**EXCERPT**
^^^^^^^^^^^^^^^^

DeepRobust MetaApprox much higher accuracy for perturbed graph

Hi, Thanks for sharing the DeepRobust code.

I am testing the mettack.py code using test_mettack.py. When the model is A-Meta-Self, the attacked graph accuracy is much higher than Meta-Self model. For cora dataset with ptb_rate 0.2, the attacked graph accuracy with Meta-Self model is 0.4834 while the A-Meta-Self model output a much higher accuracy 0.7596.

A-Meta-Self model has similar problems for other ptb_rate. Does it need special parameter setting? What is your test results for A-Meta-Self?

Jul 27 '21 19:07 cxw-droid

Hi, thanks for your interest in our repository!

I am not sure about the hyper-parameters of A-Meta-Self. In the paper, they only show the performance of A-Meta-Train and A-Meta-Both. I just tried A-Meta-Trainon Cora with 0.2 ptb_rate and we can obtain a lower accuracy 0.6725. In my view, the approximation of meta gradient is actually pretty aggressive because we discard the whole training trajectory of the inner problem.

Jul 27 '21 21:07 ChandlerBang

Thanks for your reply. I got a similar result for A-Meta_Train. Now I am just a little confused:

Why the attack result of Meta-Self is much better than Meta-Train while the result of A-Meta-Self is much worse than A-Meta-Train?

^^^^^^^^^^^^^^^^

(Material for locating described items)
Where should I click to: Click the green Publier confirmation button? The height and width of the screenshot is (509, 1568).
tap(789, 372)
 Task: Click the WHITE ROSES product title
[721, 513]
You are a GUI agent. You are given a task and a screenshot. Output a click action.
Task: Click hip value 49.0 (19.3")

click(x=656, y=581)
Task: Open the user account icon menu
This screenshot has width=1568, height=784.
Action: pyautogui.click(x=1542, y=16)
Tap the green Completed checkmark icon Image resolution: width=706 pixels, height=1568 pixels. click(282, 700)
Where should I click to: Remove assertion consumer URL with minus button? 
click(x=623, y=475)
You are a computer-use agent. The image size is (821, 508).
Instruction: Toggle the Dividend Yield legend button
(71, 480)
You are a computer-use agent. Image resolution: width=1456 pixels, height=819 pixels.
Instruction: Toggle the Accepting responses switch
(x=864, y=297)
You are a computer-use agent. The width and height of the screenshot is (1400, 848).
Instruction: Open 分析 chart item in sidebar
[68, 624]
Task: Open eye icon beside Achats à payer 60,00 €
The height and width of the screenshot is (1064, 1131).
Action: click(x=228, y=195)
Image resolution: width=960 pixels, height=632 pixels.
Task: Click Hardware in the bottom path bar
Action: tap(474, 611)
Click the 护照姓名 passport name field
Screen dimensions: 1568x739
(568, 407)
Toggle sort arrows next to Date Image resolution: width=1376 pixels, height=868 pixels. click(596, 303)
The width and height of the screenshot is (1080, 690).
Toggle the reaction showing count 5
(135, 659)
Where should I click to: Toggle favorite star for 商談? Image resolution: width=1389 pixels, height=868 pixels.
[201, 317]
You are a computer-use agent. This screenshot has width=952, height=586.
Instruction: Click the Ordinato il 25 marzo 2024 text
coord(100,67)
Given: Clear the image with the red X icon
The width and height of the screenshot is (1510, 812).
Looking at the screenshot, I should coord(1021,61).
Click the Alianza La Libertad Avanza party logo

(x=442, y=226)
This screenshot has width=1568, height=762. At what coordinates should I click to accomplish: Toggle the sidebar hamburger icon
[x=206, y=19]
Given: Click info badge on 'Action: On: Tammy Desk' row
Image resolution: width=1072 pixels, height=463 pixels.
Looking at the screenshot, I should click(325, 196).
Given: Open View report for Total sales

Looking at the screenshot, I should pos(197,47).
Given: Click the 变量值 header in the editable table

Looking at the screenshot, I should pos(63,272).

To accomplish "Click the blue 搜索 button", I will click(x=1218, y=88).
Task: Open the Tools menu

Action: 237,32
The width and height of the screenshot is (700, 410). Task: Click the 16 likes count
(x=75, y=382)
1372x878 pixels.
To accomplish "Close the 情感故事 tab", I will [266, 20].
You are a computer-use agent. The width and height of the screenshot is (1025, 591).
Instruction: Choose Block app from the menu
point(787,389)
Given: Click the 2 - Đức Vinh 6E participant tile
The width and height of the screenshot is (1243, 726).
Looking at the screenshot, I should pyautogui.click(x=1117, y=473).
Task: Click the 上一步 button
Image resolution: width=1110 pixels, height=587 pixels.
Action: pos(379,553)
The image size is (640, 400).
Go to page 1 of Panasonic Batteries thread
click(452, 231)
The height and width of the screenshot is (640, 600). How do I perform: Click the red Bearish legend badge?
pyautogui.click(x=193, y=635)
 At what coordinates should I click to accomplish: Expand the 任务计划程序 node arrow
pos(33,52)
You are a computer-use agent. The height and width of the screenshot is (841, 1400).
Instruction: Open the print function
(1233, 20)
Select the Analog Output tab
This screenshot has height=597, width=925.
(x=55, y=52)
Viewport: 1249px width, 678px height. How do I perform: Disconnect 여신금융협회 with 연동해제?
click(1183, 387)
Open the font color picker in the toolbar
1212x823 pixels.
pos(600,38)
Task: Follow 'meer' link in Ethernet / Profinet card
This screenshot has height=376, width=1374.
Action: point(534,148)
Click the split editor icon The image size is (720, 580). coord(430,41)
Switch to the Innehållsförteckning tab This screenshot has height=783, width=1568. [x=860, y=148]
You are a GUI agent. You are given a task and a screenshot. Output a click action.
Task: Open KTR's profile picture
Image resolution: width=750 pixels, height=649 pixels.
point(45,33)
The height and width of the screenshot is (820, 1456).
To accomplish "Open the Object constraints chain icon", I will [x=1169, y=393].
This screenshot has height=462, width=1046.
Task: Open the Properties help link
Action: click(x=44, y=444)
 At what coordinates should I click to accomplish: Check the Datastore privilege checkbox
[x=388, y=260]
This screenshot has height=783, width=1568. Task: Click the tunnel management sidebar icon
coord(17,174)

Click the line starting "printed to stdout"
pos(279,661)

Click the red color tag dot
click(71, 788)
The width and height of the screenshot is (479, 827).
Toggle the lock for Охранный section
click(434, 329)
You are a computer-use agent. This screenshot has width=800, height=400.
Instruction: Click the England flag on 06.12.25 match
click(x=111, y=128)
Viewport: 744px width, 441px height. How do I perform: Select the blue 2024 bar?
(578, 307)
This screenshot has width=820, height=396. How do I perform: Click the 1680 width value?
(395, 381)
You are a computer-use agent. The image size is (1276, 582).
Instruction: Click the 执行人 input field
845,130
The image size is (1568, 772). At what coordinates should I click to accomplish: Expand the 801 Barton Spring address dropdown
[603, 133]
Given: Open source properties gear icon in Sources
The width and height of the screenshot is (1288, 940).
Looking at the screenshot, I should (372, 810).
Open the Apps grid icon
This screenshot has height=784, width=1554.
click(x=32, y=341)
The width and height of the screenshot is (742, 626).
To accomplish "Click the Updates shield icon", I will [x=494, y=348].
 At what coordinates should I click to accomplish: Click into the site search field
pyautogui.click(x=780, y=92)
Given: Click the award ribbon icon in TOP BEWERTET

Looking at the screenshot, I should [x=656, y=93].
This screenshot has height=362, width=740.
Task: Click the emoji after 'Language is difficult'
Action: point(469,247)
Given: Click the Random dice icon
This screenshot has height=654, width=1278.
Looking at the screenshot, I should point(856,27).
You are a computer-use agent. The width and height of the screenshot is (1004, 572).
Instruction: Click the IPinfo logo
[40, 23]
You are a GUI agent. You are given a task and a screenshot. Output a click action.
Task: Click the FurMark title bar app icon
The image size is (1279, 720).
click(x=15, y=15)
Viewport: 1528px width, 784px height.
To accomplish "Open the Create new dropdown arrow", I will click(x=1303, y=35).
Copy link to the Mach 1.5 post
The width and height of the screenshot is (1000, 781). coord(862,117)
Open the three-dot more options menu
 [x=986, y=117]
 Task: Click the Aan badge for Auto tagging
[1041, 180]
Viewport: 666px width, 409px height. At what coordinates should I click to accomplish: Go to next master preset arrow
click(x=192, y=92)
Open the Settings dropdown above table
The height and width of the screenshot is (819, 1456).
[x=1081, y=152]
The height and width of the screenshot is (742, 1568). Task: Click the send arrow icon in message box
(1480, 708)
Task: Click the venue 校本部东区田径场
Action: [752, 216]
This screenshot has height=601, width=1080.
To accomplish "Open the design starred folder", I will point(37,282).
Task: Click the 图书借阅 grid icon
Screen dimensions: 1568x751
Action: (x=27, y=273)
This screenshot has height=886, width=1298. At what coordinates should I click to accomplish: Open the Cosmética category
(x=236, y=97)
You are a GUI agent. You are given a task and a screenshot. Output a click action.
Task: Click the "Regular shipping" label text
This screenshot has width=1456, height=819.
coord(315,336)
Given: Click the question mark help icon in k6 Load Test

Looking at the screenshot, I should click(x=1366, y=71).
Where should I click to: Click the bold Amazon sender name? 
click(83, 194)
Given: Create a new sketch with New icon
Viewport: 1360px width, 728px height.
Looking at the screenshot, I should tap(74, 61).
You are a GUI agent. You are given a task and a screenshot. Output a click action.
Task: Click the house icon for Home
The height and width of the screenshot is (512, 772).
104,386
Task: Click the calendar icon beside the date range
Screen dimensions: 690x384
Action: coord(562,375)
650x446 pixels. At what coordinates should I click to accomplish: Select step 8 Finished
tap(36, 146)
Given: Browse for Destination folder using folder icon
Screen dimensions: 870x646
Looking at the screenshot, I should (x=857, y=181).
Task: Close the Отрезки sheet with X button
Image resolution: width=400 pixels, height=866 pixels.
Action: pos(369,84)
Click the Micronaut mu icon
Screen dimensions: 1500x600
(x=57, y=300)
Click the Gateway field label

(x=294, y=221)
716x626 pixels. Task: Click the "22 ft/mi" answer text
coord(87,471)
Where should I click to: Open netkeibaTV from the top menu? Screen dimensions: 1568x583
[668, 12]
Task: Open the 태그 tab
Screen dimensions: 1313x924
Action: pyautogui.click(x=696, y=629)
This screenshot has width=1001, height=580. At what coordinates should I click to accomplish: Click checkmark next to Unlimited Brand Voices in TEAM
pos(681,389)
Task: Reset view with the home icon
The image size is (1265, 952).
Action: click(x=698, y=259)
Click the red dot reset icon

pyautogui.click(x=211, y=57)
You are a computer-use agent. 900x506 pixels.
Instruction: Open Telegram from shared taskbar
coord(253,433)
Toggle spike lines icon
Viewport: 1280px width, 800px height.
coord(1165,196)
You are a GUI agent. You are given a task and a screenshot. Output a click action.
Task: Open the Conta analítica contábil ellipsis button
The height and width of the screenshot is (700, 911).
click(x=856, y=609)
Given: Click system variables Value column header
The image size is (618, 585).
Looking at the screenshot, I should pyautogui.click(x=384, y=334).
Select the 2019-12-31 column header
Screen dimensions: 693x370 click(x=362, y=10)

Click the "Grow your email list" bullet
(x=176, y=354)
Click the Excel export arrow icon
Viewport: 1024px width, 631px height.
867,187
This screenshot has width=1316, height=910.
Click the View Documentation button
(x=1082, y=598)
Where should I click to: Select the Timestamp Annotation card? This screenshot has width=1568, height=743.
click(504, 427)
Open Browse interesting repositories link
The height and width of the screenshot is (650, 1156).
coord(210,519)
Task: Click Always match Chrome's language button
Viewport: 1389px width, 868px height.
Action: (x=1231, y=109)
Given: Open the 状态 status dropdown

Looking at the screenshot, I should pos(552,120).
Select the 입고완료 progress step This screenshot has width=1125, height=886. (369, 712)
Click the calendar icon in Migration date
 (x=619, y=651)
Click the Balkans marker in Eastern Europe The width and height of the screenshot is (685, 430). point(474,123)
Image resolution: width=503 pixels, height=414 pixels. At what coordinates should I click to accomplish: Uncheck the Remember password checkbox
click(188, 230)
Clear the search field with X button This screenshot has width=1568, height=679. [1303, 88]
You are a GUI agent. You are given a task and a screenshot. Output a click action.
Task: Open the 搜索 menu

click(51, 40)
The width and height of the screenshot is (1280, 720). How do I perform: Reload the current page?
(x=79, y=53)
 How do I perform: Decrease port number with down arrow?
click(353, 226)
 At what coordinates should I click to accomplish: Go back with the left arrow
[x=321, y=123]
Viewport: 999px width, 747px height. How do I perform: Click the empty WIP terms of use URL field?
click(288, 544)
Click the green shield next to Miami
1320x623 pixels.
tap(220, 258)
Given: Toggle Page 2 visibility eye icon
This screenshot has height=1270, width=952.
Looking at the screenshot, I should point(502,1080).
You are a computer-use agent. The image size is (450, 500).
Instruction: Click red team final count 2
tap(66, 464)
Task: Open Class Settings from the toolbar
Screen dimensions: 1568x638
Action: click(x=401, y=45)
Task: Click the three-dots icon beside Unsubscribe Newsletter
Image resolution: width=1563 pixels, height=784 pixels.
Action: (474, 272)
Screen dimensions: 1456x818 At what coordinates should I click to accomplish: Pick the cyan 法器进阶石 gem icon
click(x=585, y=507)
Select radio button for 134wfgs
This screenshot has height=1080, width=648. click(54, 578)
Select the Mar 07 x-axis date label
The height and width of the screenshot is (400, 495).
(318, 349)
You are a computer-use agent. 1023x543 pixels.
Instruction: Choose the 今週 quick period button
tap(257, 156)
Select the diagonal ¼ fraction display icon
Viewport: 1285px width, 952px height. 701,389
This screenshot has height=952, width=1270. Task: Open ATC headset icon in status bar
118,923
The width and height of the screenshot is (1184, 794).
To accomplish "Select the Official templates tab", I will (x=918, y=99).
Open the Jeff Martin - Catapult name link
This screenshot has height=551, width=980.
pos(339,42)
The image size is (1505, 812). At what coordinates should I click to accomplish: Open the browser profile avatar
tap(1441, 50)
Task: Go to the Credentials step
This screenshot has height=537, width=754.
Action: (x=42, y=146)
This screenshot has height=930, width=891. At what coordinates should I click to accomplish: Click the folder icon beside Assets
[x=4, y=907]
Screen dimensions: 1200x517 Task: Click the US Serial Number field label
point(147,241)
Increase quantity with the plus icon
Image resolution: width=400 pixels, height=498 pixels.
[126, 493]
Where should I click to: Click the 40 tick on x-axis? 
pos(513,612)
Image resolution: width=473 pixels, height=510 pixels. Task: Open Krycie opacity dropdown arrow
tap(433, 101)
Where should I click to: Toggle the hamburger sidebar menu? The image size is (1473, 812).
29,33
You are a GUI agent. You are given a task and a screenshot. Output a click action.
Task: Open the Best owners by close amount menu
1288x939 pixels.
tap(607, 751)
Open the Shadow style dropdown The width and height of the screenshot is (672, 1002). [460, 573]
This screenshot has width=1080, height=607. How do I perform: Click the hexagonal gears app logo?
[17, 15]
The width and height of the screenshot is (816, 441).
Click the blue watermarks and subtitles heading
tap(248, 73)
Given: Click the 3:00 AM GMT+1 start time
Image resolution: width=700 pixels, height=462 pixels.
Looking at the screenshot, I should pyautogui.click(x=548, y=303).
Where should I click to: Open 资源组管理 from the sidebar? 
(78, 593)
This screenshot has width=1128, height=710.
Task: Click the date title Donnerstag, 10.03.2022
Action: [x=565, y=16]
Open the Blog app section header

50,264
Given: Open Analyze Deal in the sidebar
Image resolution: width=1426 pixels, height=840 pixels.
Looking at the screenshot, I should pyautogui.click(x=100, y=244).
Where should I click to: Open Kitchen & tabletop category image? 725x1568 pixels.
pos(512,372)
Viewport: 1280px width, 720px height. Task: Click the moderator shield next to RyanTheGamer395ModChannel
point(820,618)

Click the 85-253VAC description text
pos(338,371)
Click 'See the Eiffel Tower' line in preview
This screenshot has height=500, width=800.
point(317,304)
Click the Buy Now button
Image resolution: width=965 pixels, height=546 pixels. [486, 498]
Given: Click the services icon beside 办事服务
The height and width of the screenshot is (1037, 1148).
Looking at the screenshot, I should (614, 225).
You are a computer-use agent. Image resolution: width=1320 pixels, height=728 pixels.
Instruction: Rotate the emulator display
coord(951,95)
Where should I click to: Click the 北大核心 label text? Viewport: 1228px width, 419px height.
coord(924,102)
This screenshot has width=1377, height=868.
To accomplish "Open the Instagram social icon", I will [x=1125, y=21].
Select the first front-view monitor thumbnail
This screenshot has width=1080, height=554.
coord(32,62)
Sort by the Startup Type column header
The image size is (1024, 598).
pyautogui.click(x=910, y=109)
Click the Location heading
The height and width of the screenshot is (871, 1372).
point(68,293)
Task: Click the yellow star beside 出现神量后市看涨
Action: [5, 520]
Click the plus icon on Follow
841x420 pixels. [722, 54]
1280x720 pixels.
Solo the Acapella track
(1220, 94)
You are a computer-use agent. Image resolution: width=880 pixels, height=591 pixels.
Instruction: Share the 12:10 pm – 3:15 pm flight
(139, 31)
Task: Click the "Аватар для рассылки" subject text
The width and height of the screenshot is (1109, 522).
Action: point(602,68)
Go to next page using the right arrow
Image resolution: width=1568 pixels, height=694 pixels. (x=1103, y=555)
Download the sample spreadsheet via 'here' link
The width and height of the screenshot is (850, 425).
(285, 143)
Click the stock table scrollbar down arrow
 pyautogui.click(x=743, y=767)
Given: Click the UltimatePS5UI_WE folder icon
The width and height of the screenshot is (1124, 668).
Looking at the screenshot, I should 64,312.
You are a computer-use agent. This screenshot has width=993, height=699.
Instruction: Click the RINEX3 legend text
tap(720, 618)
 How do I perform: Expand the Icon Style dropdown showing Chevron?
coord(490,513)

^^^^^^^^^^^^^^^^

**BRIEF**
Please reproduce, word for word, everything in the DeepRobust thread from "DeepRobust MetaApprox much" down to "results for A-Meta-Self?".

**WRITTEN SOLUTION**
DeepRobust MetaApprox much higher accuracy for perturbed graph

Hi, Thanks for sharing the DeepRobust code.

I am testing the mettack.py code using test_mettack.py. When the model is A-Meta-Self, the attacked graph accuracy is much higher than Meta-Self model. For cora dataset with ptb_rate 0.2, the attacked graph accuracy with Meta-Self model is 0.4834 while the A-Meta-Self model output a much higher accuracy 0.7596.

A-Meta-Self model has similar problems for other ptb_rate. Does it need special parameter setting? What is your test results for A-Meta-Self?